I’ve been watching, via his Facebook page, the transition of friend and colleague Mario Garcia from his 5,400 square-foot home in Tampa Bay to 800 square feet of co-op living in Manhattan.
His Facebook posts revealed the nuts and bolts of the move as it unfolded. But he’s just posted an essay on the downsizing that reflects the same panache and insight that’s made him one of the world’s leading designers of publications and digital apps.
He begins his story like this:
Everyday is special after you edit your life and live with the abridged version of yourself.
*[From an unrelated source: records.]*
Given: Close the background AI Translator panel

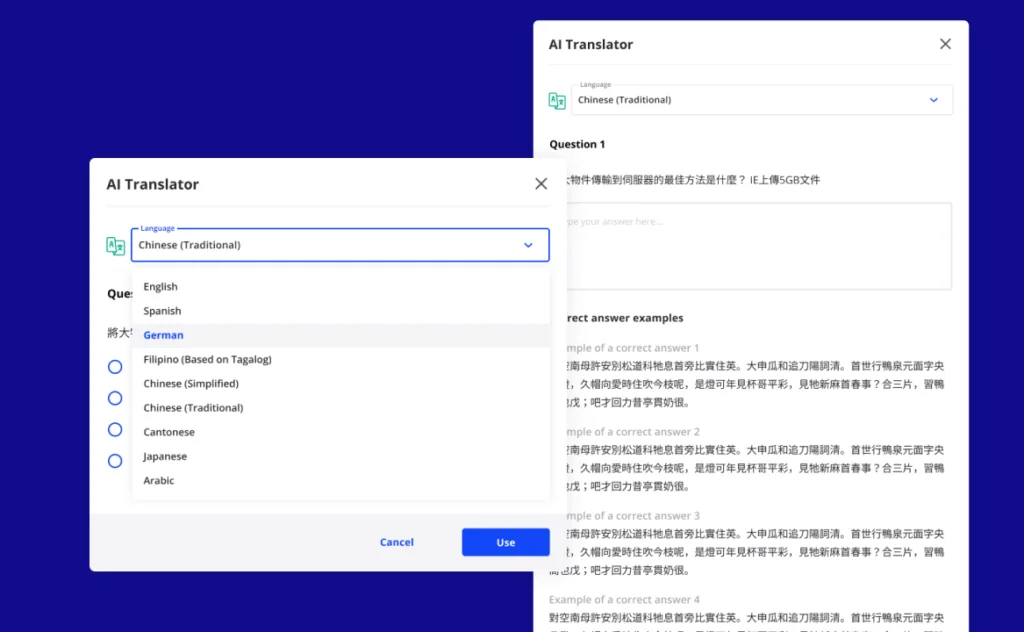Looking at the screenshot, I should click(945, 44).
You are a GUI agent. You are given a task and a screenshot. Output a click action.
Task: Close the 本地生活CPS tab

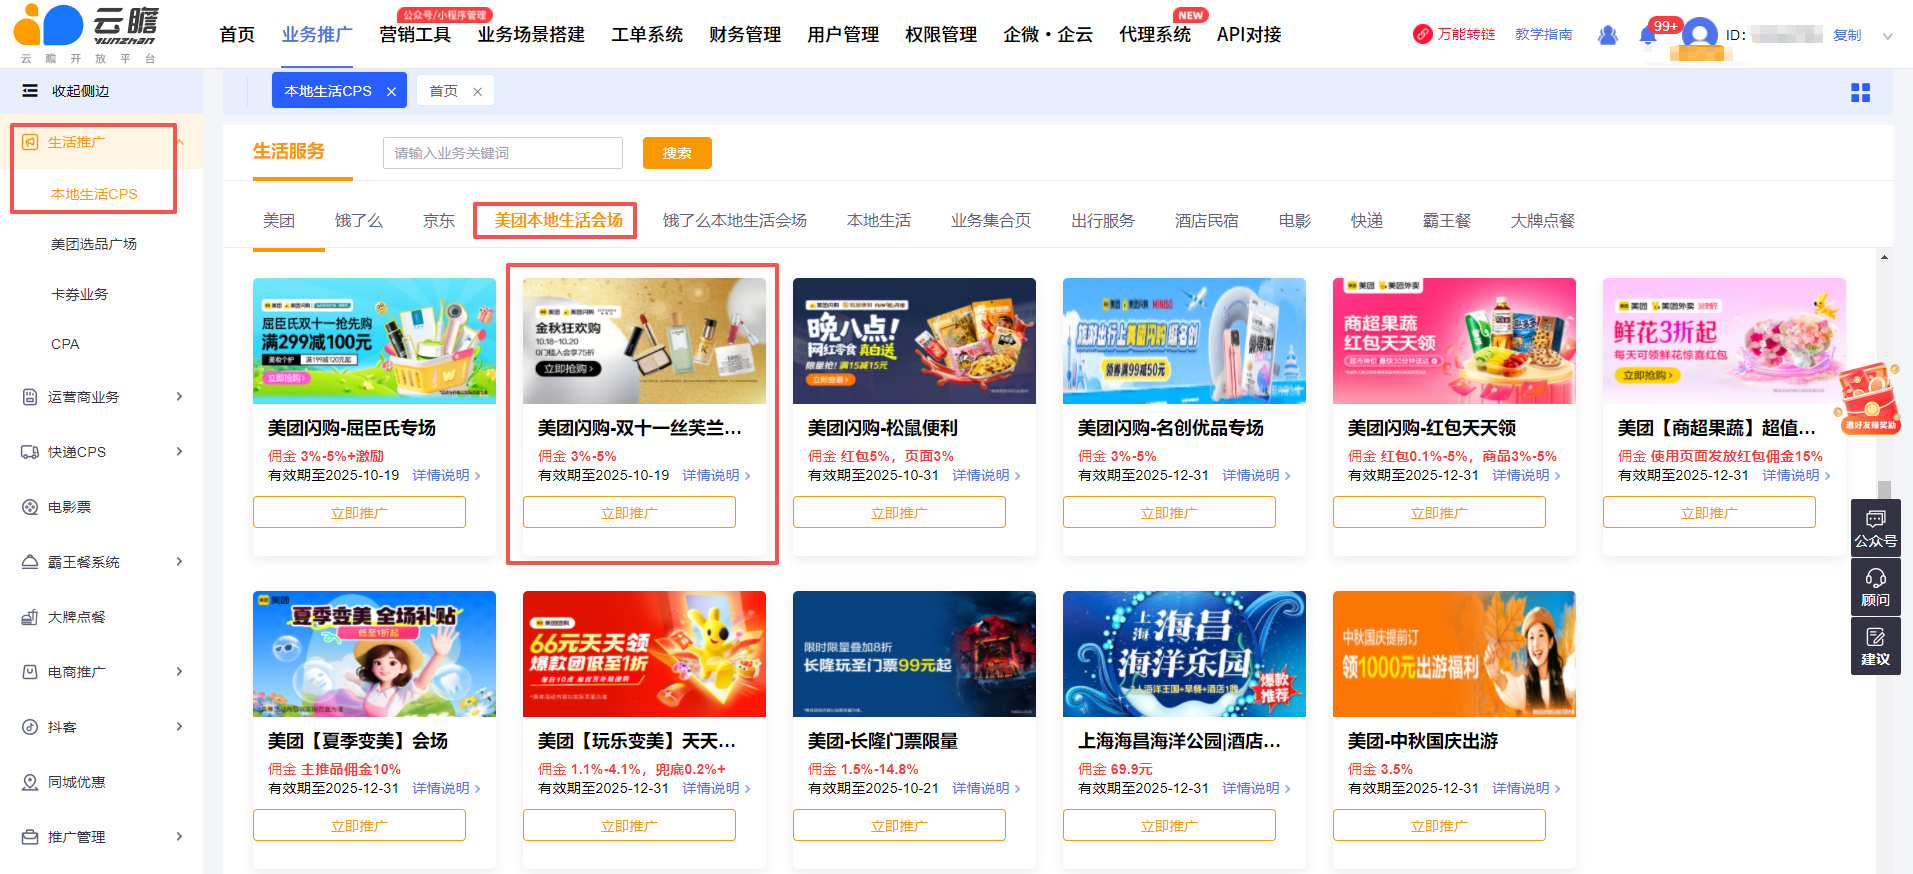(x=391, y=92)
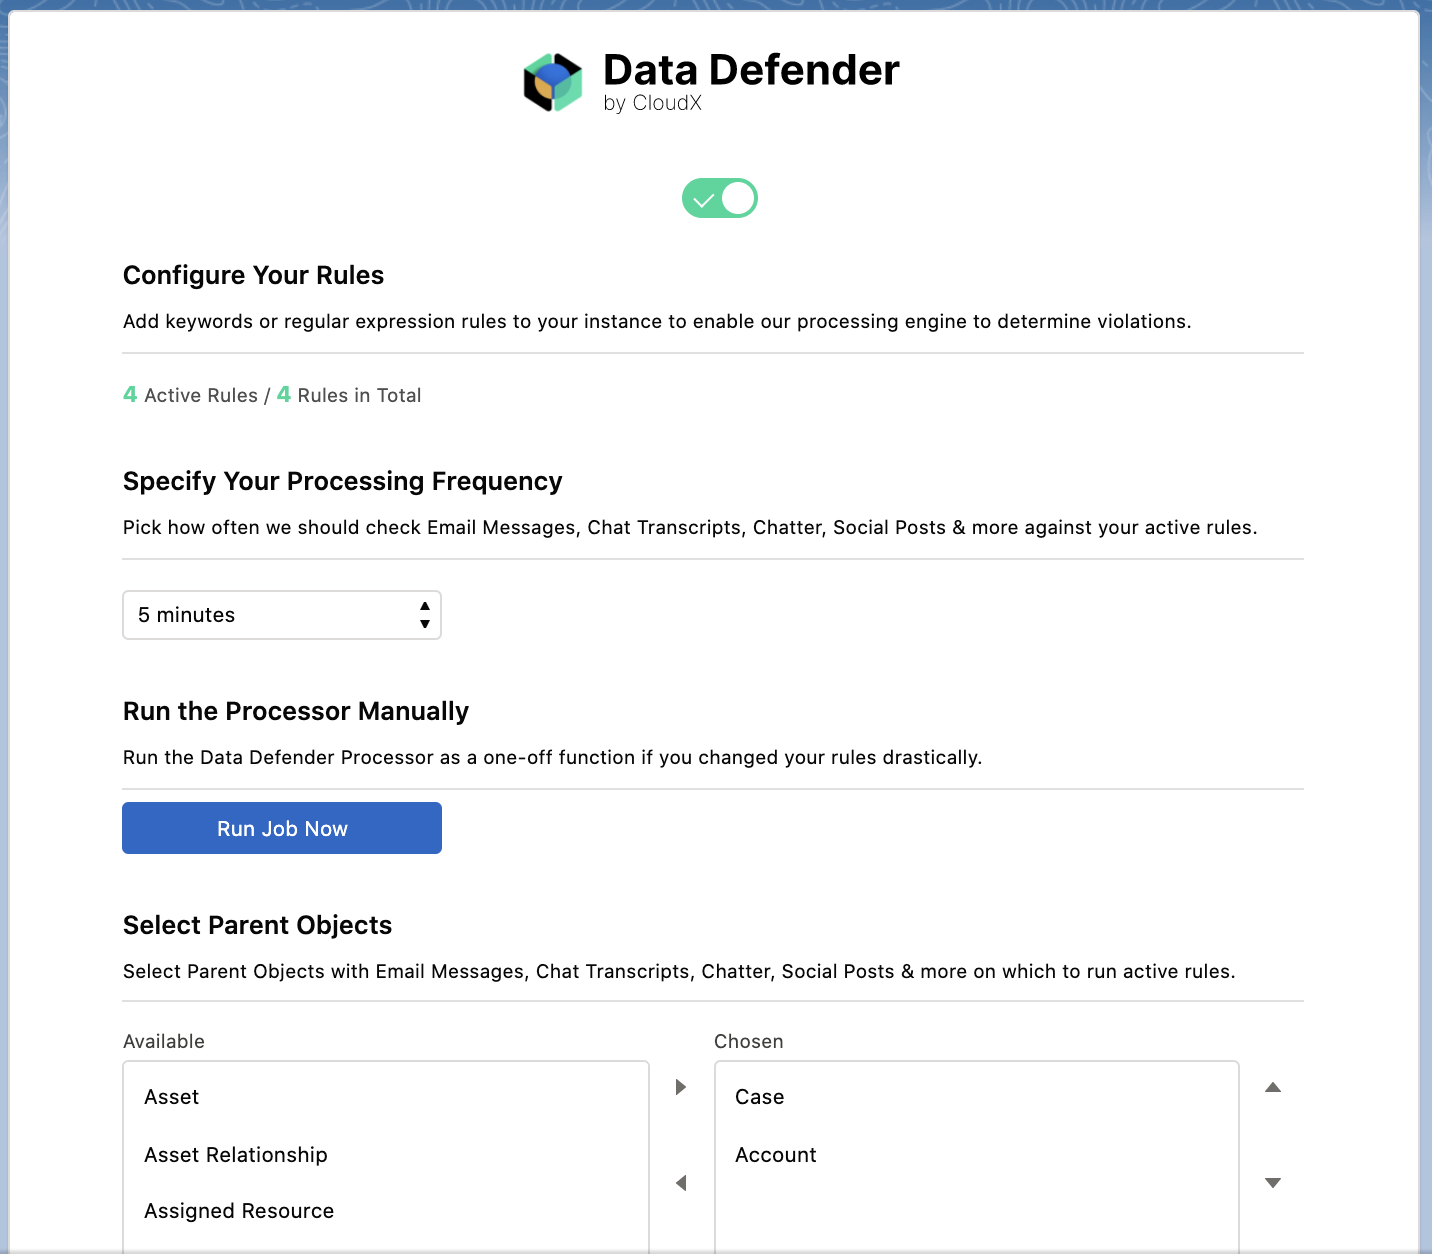Click the Run Job Now button
The height and width of the screenshot is (1254, 1432).
281,828
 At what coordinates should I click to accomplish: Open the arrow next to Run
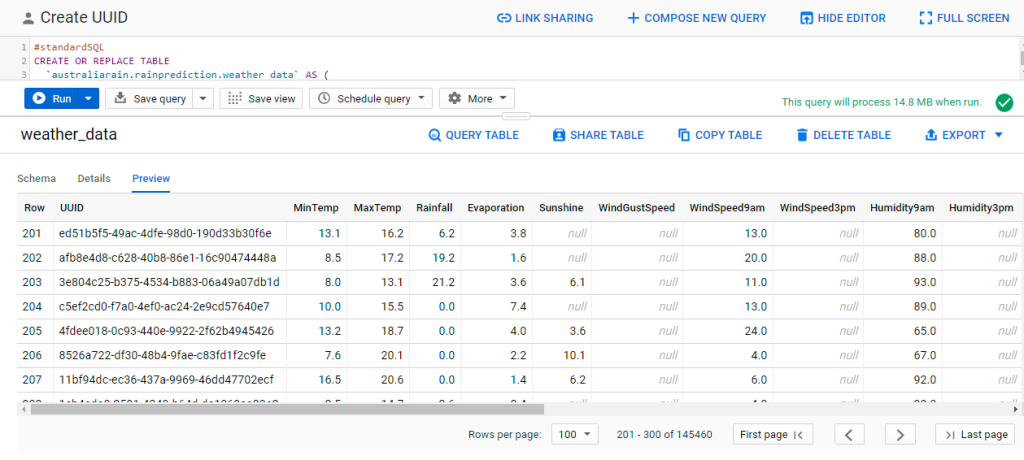[89, 98]
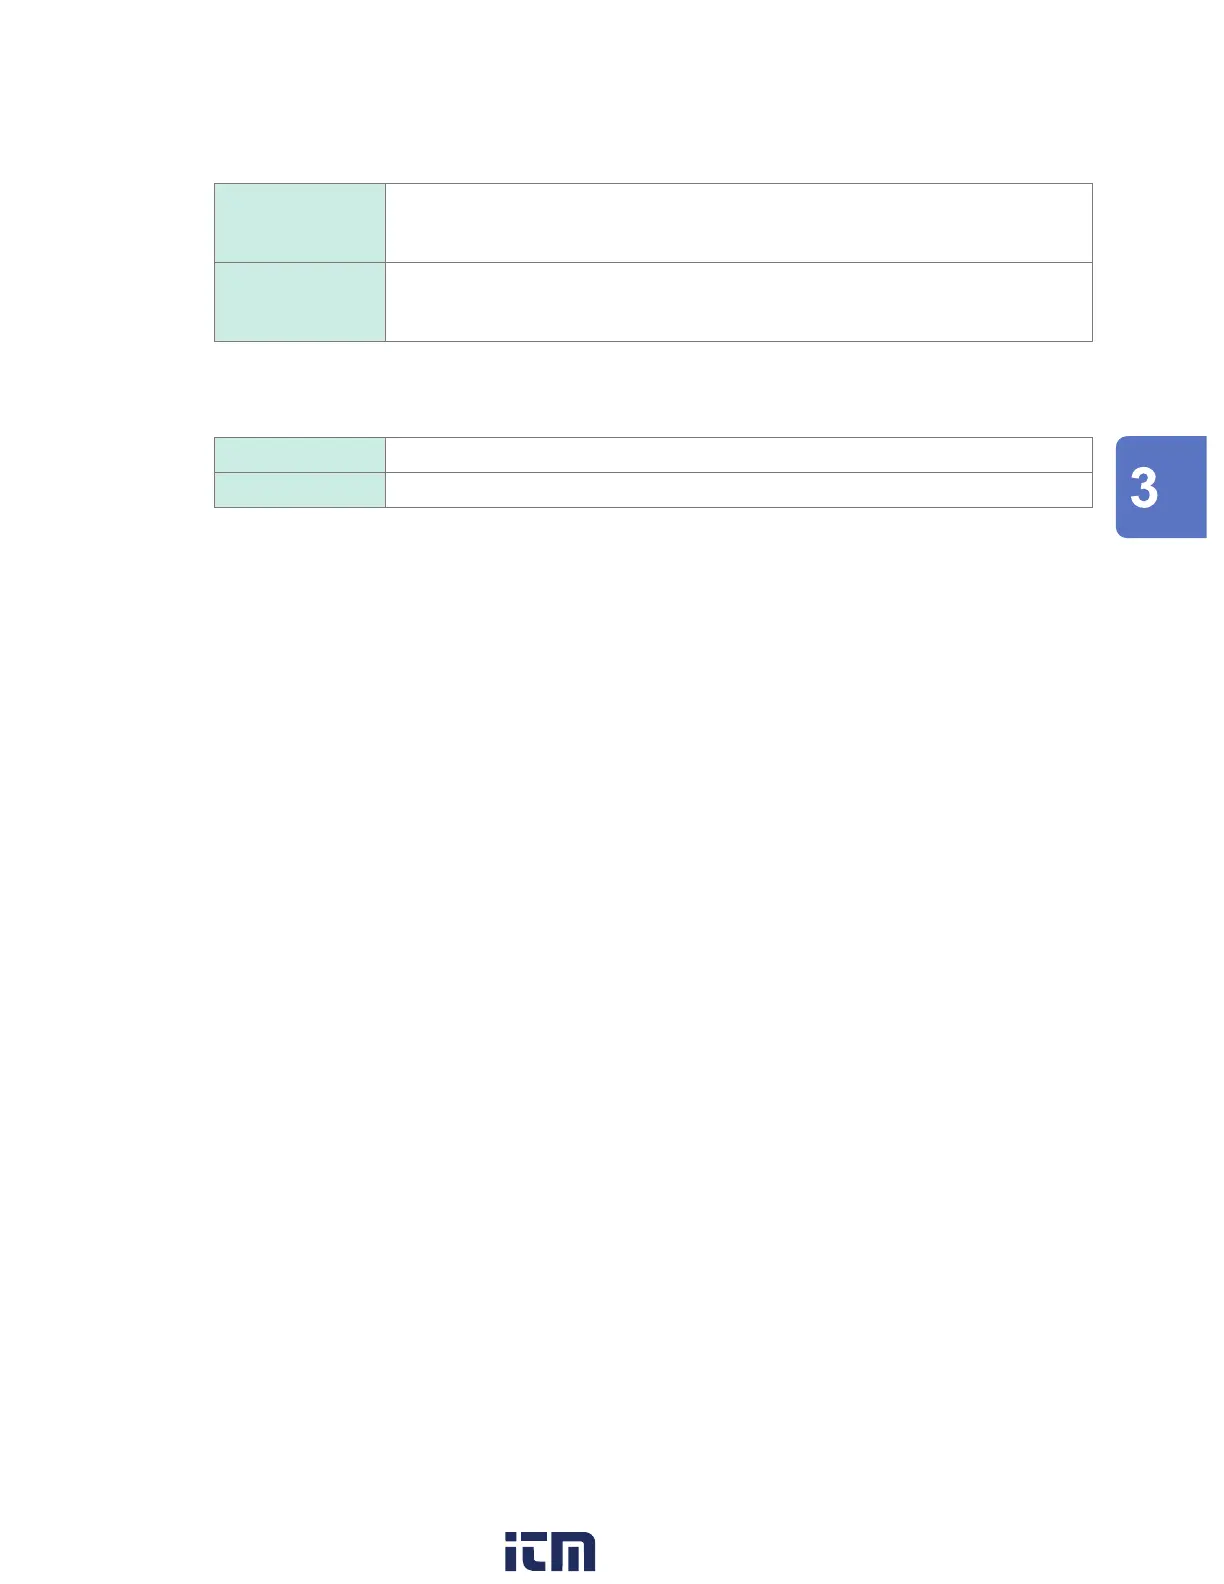This screenshot has height=1584, width=1224.
Task: Select lower table's top green header cell
Action: pos(300,455)
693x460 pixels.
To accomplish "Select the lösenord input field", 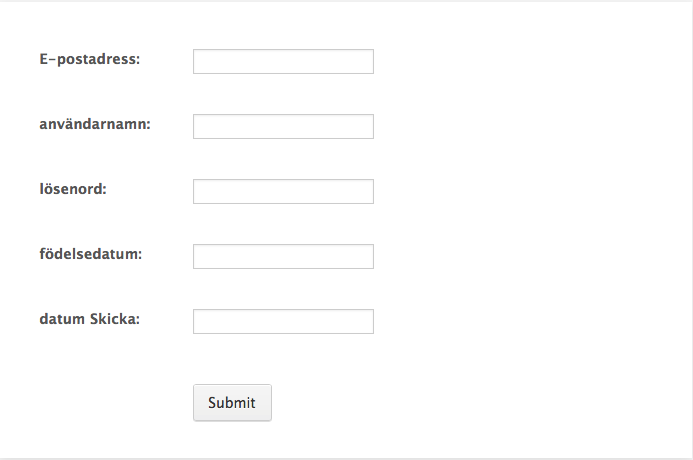I will tap(283, 192).
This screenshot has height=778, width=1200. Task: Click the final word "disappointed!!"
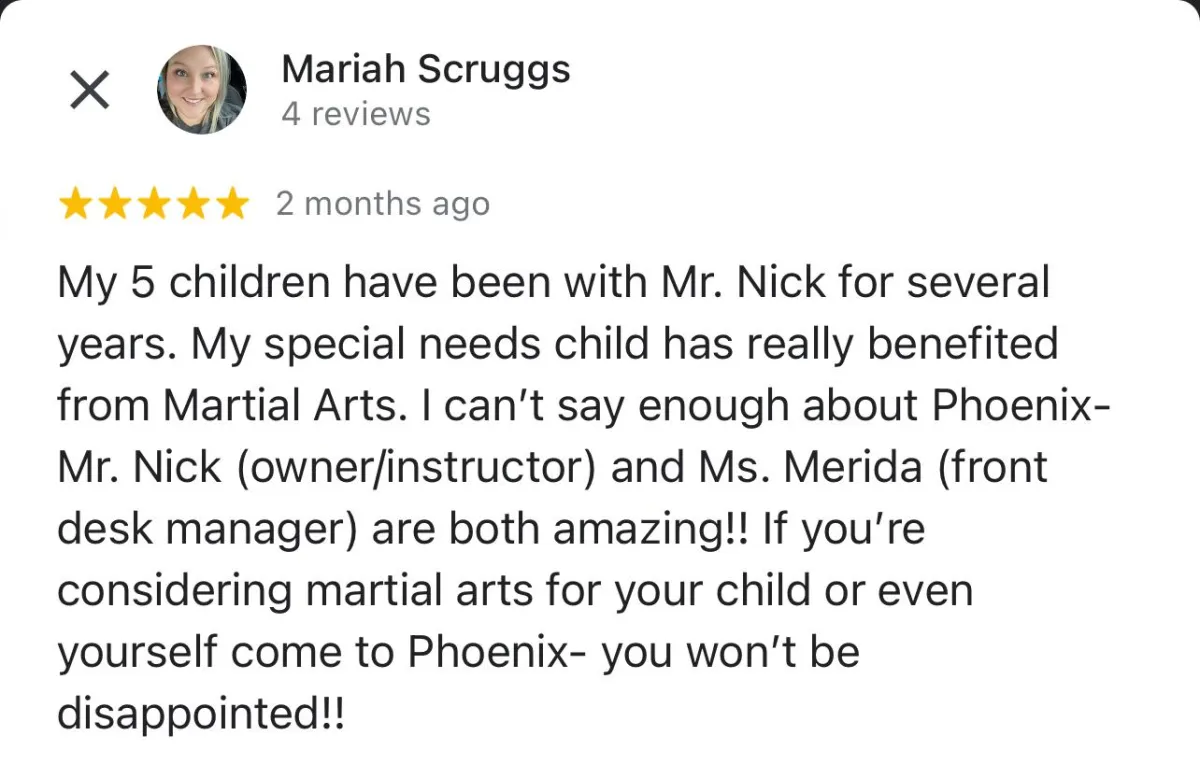[201, 715]
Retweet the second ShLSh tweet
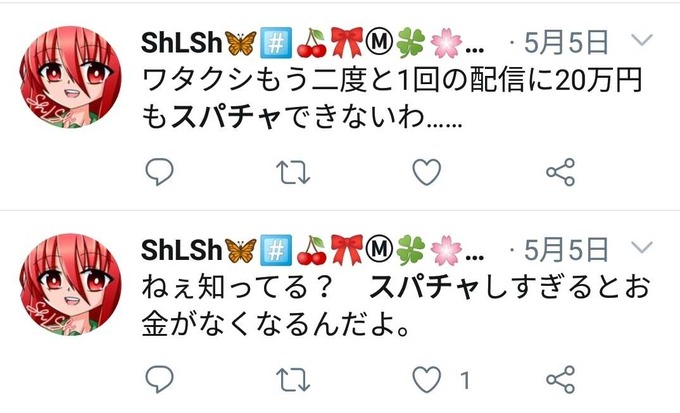The height and width of the screenshot is (413, 680). click(293, 380)
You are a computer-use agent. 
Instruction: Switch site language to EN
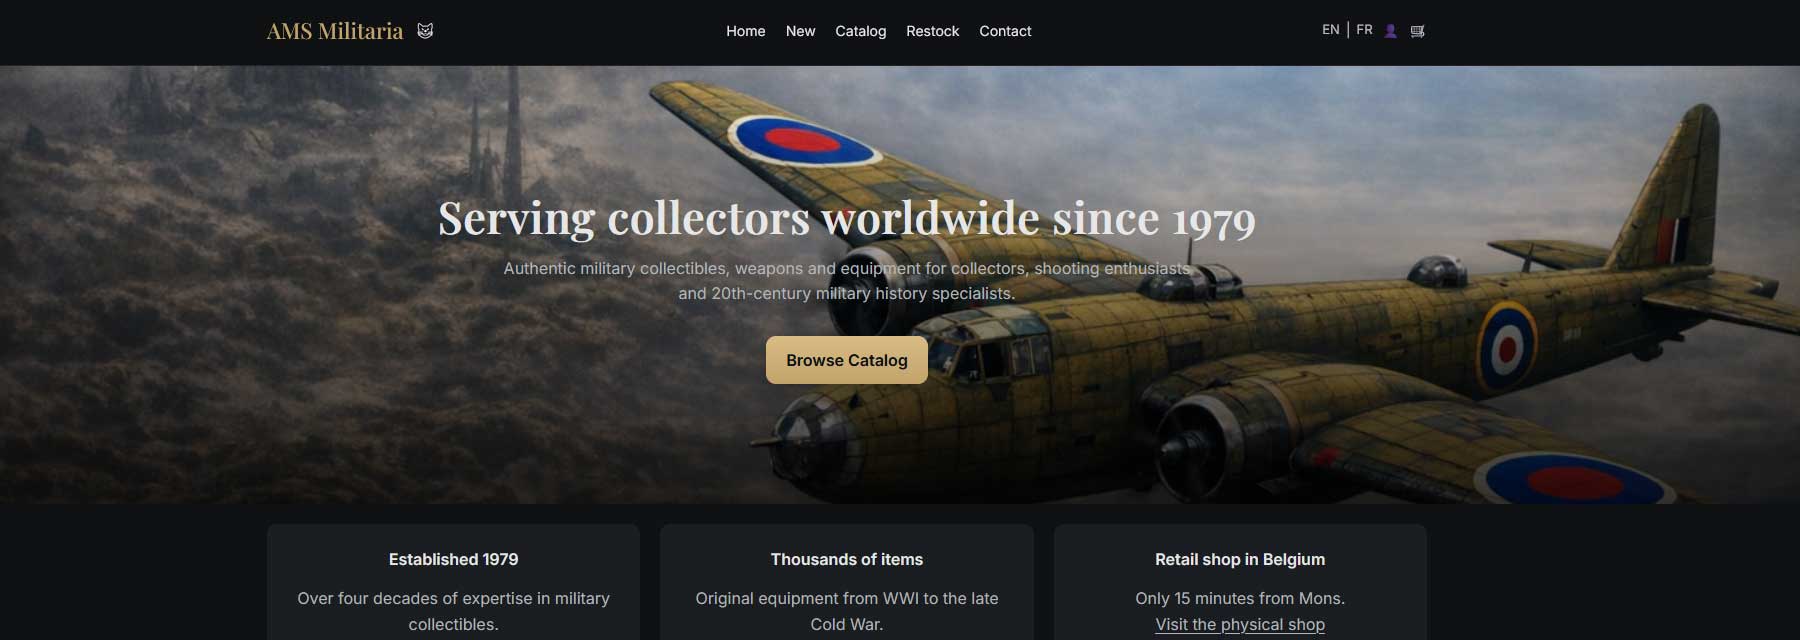(1330, 30)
This is a story just about that, and how I learned that you don’t have to wait until the third act of your life for editing your life. There is renewal, practicality and emancipation.
As a visual journalist/designer, I have spent my career editing pages for publication, and more recently for websites, phone and tablet apps.
Nothing, however, prepared me for what I call the editing of my life. Editing the work of others can’t compare to the exercise of dealing with the roles of space, economy and redundancy in your own life.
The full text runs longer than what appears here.